You have implemented some AI solutions and have realized the value of machine learning and would like to go deeper. For various reasons, you have decided that the out-of-the-box models don’t deliver the functionality you are looking for, or you believe the performance can be improved on and you wish to develop your own custom algorithm to improve your performance metrics.
Step 1: Create your development environment
If you prefer to code in your own environment or workspace, you may do that. You will need to package the files according to the documentation here when complete. If you have chosen to develop outside of the platform, make sure you understand your requirements in step to then proceed to step ##. Otherwise, open the Custom Algorithms section of Coleman and add a new custom algorithm from the home screen, and select “Open Notebook.” Give the algorithm a name and save to enable the notebook.

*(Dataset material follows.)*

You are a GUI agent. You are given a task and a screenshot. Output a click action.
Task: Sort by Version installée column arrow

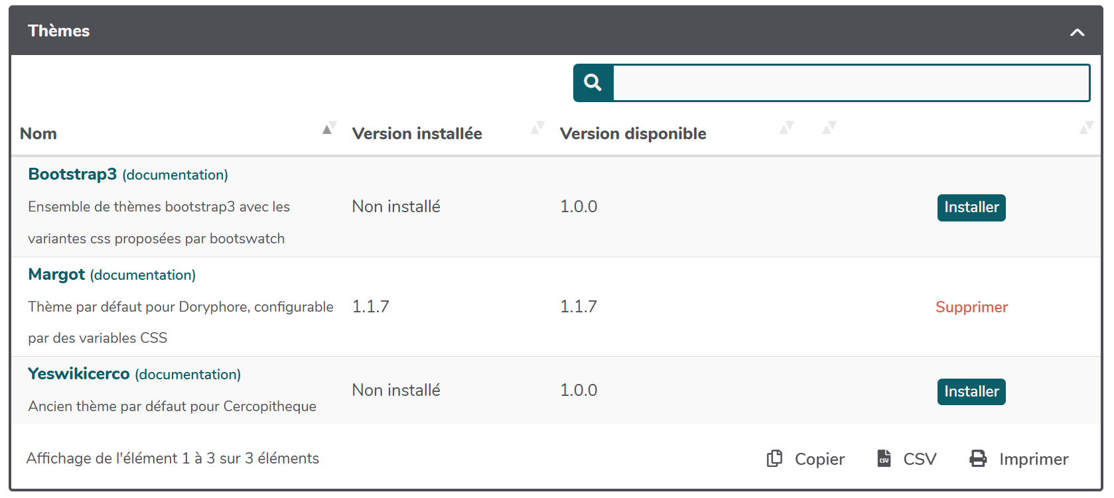pyautogui.click(x=537, y=128)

Step 2: Understand your requirements
In creating a custom algorithm, you will need to create 2 essential scrips, and a set of hyperparameters. These essential items will be treated differently based on your choice in step 1. The scripts are:
- train: The program that is invoked to train the model
- predictor.py: The program that implements the Flask web server that can be called to get predictions from the trained model.
Step 3: Understanding the interface
There are several areas of this interface in which your development will take place.
The playbook tab is a non-required coding space where a Jupyter Notebook interface lets developers code and experiment with their development in a sandbox-style workspace. Creating a new notebook allows you the familiar modular interface of a jupyter notebook. You can also access the available python packages and their versons with a “!pip list” command.
Train and Predictor Tabs
Train and Predictor tabs are spaces ready to receive the final train and predictor.py scripts for deployment. These spaces have no testing capabilities so it is best practice to develop and test your scripts in the playbook tab and copy them to the train and predictor tabs when complete. The hyperparameters tab is where you will upload a csv detailing the hyperparameters for your algorithm and their default values and types.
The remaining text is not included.